Supplied records:
* * * * *
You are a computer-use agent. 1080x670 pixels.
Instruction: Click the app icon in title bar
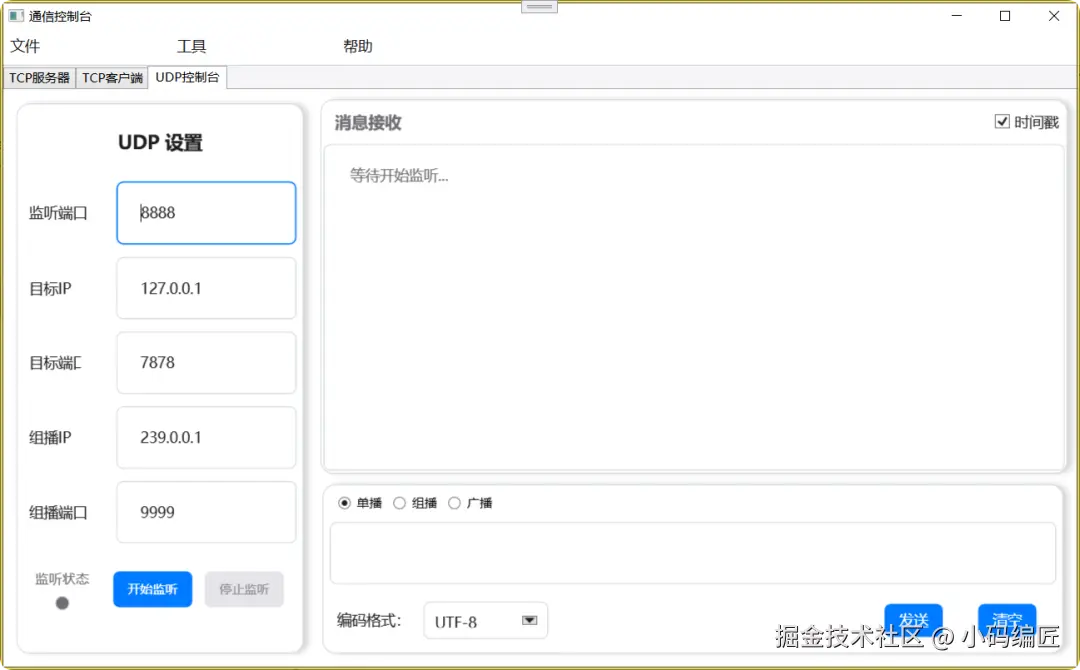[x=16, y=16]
* * * * *
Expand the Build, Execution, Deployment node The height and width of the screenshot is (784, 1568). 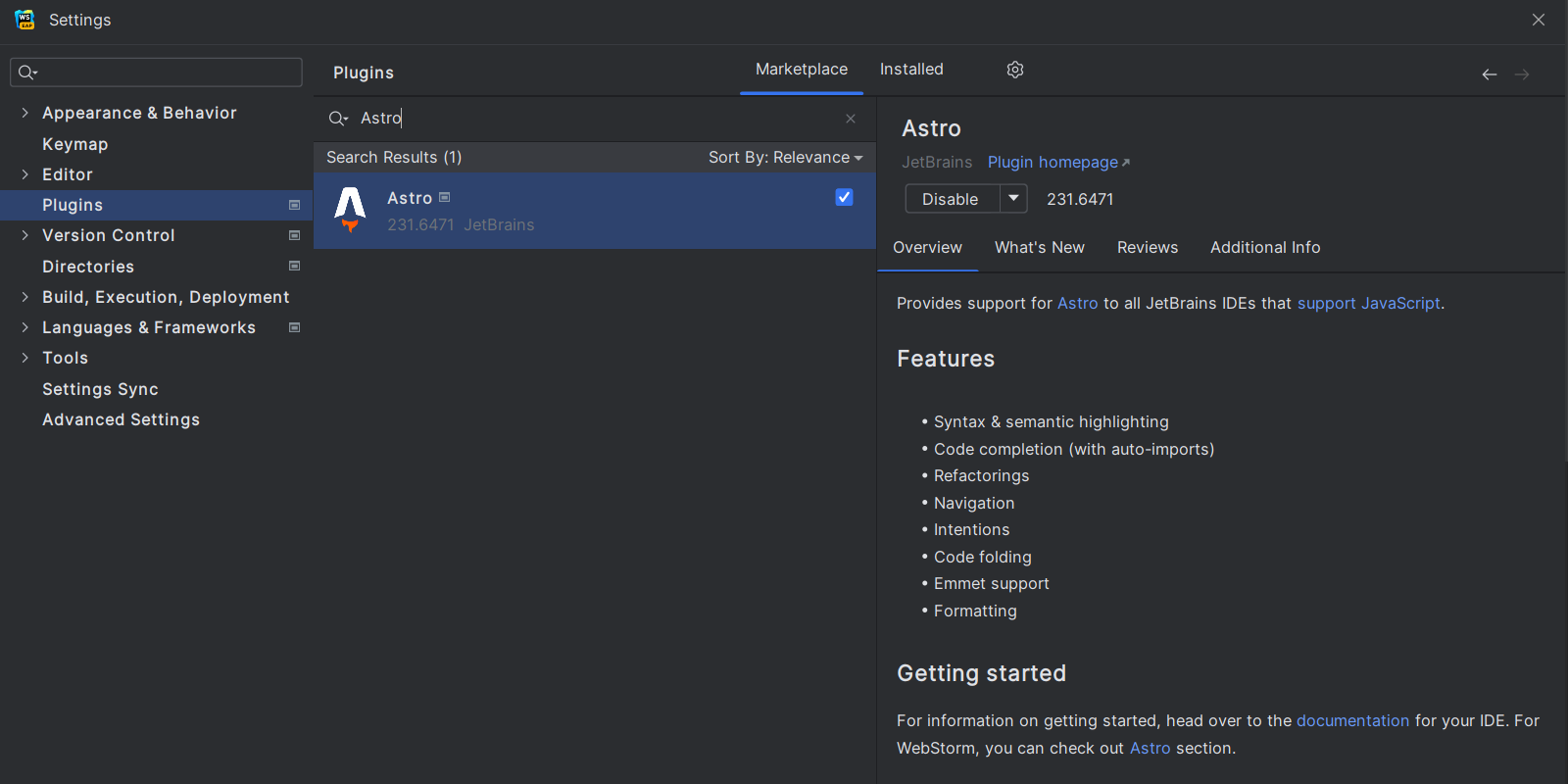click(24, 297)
* * * * *
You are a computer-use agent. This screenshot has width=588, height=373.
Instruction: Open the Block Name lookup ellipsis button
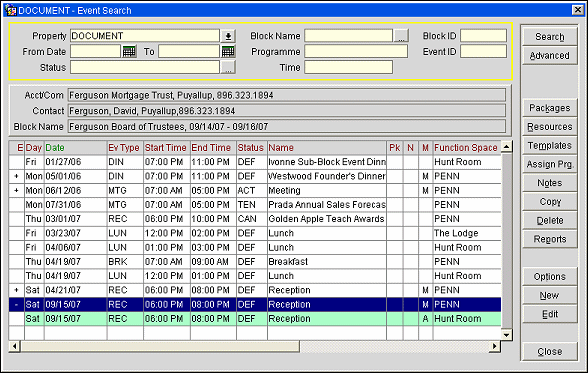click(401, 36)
* * * * *
Instructions for the task: Repeat the material between the line holding "You are a computer-use agent. This" and the line holding "click(401, 36)", inclusive, leaving out the pictures.

Exercise answer:
You are a computer-use agent. This screenshot has width=588, height=373.
Instruction: Open the Block Name lookup ellipsis button
click(401, 36)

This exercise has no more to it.